◆ **Travail demandé**:
1. Répondez à ces questions à partir du texte sur la révolution syrienne.
(a) Quels acteurs ont garanti une aide militaire, politique et économique à Al-Assad après la fin de 2015 ?
(b) Quelles organisations sont citées entre parenthèses après « réformistes et staliniennes » ?
(c) Selon le dernier paragraphe, de qui personne ne demande-t-il l'avis ?
2. Prolongez le texte sur la révolution syrienne à partir de l'endroit où il s'arrête.

◆ **Texte de la page**:
·····
Poutine, les ayatollahs et le Hezbollah contre la révolution

Après l’effacement des américains à la fin de 2015, la Russie, l'Iran et le Hezbollah ont garanti une aide militaire, politique et économique à Al-Assad. Ils ont lancé une offensive officiellement contre Daech mais qui visait surtout les groupes révolutionnaires en lutte contre le régime d’Assad. Ils ont déployé la grosse artillerie pour combattre l’Etat Islamique par d’intenses bombardements au détriment surtout des populations civiles qui ont payé un lourd tribut en pertes humaines et en destructions massives. C’est à ce prix que Bashar El-Assad est toujours en place. Un article du monde commente  : « Le président russe a parfaitement compris que le retrait ostensible des Etats-Unis hors du Moyen-Orient lui offrait le privilège de restaurer, à partir de cette région, un statut de superpuissance disparu avec l’URSS » et il précise l’objectif des interventions russes en Syrie : « Il s’agit de briser les derniers ressorts d’une population civile, privée de soins comme de nourriture, afin de contraindre la résistance locale à la capitulation ». Il s’agit bien d’écraser révolution syrienne.

Le rôle joué par la grande majorité des organisations réformistes et staliniennes (PC et PS) est allé lui aussi dans le même sens. Sous les préceptes affichés du stalinisme ou du chavisme couvert par un faux anti-impérialisme, ils ont tourné le dos à la révolution syrienne. Ils ont même parfois approuvé le régime d'Al-Assad ou les bombardements de Poutine et de l’Iran en expliquant qu’ils s’attaquaient ainsi à l’impérialisme américain. Cette politique a eu le même impact sur le processus révolutionnaire. Elle a contribué à isoler les courants progressifs qui étaient ainsi attaqués sur tous les fronts. A aucun moment ni les uns ni les autres n’ont envisagé d’armer la population pour qu’elle assure sa défense avec ses propres milices.

Cette aide à la contre-révolution venant de Poutine, des ayatollahs et du Hezbollah est saluée par nombre d’organisations et de personnalités « de gauche » comme une victoire. Personne ne demande, à ce sujet, l’avis des syriens ; de ceux qui sont en prison, en exil ou dans la misère.

Voir notamment « Syrie : la société civile russe vilipende la politique de Poutine  »
·····
◆ **Données fournies**:
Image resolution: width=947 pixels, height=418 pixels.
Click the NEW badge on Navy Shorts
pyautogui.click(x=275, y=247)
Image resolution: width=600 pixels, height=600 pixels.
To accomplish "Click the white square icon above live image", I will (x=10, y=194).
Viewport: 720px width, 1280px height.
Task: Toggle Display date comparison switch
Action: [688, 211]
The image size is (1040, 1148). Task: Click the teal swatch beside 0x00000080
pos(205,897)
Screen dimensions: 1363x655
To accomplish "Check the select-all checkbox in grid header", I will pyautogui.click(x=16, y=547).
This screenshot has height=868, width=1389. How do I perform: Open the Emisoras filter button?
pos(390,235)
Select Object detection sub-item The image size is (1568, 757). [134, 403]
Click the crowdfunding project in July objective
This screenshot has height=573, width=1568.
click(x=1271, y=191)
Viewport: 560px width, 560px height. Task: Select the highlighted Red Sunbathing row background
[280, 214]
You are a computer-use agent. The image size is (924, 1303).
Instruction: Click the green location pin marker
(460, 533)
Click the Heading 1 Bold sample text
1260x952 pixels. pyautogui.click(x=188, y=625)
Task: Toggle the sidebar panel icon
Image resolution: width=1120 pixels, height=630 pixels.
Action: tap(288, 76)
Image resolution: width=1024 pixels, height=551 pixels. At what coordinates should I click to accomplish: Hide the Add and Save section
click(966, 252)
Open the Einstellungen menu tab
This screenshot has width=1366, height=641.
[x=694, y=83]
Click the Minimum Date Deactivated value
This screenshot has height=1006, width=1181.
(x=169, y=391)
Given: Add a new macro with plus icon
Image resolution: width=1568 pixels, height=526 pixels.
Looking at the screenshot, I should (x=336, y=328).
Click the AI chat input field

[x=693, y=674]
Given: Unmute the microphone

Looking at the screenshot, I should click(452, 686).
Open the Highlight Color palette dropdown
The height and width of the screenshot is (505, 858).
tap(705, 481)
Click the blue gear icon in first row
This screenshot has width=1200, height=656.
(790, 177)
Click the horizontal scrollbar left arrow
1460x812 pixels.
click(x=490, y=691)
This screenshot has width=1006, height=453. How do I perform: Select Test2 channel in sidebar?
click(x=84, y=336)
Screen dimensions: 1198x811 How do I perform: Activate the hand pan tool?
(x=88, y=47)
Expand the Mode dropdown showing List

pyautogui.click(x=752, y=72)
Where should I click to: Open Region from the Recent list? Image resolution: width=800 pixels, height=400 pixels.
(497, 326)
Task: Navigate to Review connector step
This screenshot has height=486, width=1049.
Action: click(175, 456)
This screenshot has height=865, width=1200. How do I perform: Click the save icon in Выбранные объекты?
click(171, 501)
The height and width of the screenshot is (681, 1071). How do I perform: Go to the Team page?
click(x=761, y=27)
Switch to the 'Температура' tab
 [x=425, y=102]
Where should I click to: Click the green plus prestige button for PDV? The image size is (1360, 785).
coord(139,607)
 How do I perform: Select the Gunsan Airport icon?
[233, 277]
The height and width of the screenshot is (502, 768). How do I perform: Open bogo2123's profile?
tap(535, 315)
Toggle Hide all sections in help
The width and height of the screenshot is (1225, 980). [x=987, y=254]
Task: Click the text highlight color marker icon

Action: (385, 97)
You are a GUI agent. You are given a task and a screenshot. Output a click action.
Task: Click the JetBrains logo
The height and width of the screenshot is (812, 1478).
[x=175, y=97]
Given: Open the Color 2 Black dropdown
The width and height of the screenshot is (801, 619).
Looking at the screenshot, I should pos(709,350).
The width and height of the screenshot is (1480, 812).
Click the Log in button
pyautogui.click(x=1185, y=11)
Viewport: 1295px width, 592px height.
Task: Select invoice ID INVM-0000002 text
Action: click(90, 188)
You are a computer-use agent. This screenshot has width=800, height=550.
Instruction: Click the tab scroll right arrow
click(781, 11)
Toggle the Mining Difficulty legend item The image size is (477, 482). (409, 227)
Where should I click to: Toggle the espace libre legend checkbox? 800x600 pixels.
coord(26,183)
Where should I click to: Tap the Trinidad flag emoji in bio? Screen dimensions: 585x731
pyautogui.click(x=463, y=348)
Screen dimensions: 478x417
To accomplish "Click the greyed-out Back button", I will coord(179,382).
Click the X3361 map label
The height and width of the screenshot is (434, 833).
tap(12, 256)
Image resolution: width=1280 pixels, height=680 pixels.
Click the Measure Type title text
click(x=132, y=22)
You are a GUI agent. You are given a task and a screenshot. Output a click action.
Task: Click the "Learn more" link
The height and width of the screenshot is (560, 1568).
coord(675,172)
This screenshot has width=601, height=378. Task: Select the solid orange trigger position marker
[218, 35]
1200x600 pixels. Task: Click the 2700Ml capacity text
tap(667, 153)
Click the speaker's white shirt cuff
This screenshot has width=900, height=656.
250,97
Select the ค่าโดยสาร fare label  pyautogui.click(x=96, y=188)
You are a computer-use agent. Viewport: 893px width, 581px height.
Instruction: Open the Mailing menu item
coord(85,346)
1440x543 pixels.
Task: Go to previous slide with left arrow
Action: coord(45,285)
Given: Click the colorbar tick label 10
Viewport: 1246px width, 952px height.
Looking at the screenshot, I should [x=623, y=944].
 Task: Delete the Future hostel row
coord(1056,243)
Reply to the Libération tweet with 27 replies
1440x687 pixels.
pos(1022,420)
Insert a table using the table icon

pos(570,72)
·····
◆ **Réponses par tâche**:
1.
(a) La Russie, l'Iran et le Hezbollah.
(b) Le PC et le PS.
(c) Des Syriens : ceux qui sont en prison, en exil ou dans la misère.

2.
« Un rapport publié vendredi dernier par plusieurs activistes et organisations basés en Russie dénonce pour la première fois les exactions commises contre la population syrienne au cours de ces dix dernières années par toutes les parties impliquées dans le conflit et aspire à sensibiliser l’opinion publique locale sur les crimes perpétrés ou appuyés par Moscou. »

Le Kurdistan syrien et le projet d’autonomie kurde

Au début, les kurdes ont participé au processus révolutionnaire. Ils ont créé leurs comités locaux. Mais la coordination entre les comités kurdes et les arabes n'a pas duré longtemps, car les groupes d'opposition syriens ne voulaient pas reconnaître le droit à l'autodétermination des kurdes. C’est un problème qui revient dans de nombreux processus révolutionnaires. L’espoir de l'opposition arabe que la Turquie, principal ennemi du peuple kurde, aiderait la révolution a fini par exclure la plupart des kurdes du processus. Une alliance militaire entre l’opposition à Al-Assad et les kurdes aurait pu être décisive.

Le régime devait concentrer toutes ses forces militaires dans la répression de la révolution dans les grandes villes comme Alep, Homs, Hama ou la périphérie de Damas et il ne pouvait pas se permettre d'ouvrir un nouveau front devant les kurdes. Il pouvait seulement laisser une présence limitée dans certaines villes comme Qamishli et Hassakah. Les kurdes ont voulu obtenir une autonomie par une troisième voie : ni avec la révolution ni avec le régime. Mais le résultat de cette politique a été catastrophique. Après avoir envahi Afrine en mars 2018, la Turquie a procédé à un véritable « nettoyage ethnique » contre les kurdes et la communauté yédidie dans le nord de la Syrie. Al-Assad a ensuite consolidé sa victoire. Il a refusé de faire des concessions au PYD (Parti de l’union démocratique syrien) et n’a même pas reconnu la moindre autonomie aux kurdes. Poutine est maintenant celui qui décide mais la survie du régime syrien est incompatible avec la reconnaissance d’une identité kurde.

Que faire ?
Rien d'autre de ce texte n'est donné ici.